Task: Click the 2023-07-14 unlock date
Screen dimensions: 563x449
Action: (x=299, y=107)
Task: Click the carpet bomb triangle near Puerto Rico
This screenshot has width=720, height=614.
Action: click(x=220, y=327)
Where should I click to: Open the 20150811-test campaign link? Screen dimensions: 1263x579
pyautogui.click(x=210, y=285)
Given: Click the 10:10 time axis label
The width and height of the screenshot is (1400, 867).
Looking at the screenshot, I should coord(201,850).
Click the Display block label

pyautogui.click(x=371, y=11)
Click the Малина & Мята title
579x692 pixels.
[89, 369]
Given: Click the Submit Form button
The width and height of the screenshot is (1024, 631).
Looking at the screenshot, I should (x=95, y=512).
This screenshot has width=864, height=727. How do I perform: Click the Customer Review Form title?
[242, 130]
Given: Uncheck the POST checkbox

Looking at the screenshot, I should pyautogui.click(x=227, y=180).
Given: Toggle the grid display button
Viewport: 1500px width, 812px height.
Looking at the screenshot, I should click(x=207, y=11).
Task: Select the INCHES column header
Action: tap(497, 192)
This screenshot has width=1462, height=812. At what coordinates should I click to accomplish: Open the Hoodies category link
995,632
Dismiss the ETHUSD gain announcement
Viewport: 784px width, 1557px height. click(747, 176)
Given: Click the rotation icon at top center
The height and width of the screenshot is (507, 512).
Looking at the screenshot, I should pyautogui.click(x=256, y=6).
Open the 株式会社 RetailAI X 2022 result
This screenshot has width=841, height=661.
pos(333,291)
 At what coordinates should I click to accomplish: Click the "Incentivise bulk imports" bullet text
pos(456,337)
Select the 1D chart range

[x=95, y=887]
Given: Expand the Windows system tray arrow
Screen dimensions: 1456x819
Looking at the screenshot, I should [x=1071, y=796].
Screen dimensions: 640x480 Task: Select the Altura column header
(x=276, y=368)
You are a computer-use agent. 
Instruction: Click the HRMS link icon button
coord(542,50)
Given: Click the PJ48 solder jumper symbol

STATED TASK: Gather every line in the records above that contains the string "label". Case matters, so uppercase and lowercase letters must match exactly.

OUTPUT OF THE TASK:
Given: Click the 10:10 time axis label
Click the Display block label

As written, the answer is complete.